Pre-Clinical Data

Lyra is committed to developing a paradigm-changing medical device to meet an acute need in the area of women’s health. The design and experimental stages are being conducted very conservatively and with meticulous care and attention to detail. As such, SRS technology demonstrated the ability to treat prolapse and was found to be well-suited to patients’ anatomy in the animal and cadaver studies carried out throughout the world. These studies went well beyond “proof-of-concept” trials and allowed Lyra to successfully reach the final design stage, including the device’s shape and sizes, while placing patient safety as the first priority.
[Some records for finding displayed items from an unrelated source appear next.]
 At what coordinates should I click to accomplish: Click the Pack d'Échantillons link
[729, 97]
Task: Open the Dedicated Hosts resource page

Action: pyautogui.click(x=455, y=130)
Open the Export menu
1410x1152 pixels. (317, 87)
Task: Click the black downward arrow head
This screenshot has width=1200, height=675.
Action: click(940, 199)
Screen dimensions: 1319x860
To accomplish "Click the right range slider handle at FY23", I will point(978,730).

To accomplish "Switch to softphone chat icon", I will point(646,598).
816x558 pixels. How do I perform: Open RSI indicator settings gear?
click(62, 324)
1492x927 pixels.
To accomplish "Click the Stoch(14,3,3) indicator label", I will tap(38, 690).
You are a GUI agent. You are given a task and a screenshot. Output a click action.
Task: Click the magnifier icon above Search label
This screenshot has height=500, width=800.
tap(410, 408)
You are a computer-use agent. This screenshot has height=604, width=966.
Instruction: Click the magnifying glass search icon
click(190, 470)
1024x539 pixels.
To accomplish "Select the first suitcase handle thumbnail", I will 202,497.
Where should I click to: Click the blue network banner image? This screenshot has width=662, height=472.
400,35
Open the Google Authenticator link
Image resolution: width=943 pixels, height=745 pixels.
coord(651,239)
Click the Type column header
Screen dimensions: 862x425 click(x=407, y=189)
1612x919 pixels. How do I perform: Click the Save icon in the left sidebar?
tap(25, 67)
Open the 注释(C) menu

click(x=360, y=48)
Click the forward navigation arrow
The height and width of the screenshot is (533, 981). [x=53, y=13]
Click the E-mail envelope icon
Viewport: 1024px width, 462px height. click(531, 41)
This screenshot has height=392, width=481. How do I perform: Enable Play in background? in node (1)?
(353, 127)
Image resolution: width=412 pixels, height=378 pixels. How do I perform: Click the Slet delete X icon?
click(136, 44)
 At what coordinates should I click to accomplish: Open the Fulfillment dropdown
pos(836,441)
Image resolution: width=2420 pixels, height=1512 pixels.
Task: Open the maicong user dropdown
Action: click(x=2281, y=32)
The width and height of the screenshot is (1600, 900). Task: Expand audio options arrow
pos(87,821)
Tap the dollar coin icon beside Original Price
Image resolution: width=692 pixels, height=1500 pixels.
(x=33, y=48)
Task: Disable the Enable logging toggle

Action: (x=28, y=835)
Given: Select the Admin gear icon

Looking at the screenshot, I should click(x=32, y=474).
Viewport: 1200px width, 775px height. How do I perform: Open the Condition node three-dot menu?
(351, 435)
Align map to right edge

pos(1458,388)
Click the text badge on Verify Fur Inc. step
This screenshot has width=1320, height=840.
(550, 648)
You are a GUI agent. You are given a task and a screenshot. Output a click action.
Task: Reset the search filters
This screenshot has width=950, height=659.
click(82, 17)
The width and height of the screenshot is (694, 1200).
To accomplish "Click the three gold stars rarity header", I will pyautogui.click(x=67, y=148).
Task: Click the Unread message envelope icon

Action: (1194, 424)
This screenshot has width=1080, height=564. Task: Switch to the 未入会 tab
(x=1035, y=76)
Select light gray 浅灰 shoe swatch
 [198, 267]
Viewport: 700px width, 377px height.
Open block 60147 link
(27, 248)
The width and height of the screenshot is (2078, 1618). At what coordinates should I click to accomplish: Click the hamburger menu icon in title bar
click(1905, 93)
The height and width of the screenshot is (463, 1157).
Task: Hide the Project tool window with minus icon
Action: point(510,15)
Columbia Presbyterian Medical Center, New-York, USA

Participants: Five prominent US surgeons
Objective: Proof-of-Concept with several mechanical concepts
Results: The participating surgeons overwhelmingly endorsed the implant and its supporting concept.



Institute of Anatomy, Faculty of Medicine, University of Ljubljana, Slovenia

Participants: Lyra personnel
Objective: Finalize design in terms of shape and size
Results: Final shape and sizes selected. The need for insertion tool indicated.



Institute of Anatomy, Faculty of Medicine, University of Ljubljana, Slovenia

Participants: Three prominent Israeli surgeons
Objective: Confirm final shape and size. Examine several concepts for insertion device.
Results: The participating surgeons overwhelmingly endorsed the implant and its supporting concept. Shape and sizes were confirmed. An initial version of an insertion device was investigated and issues were raised for additional reconsideration.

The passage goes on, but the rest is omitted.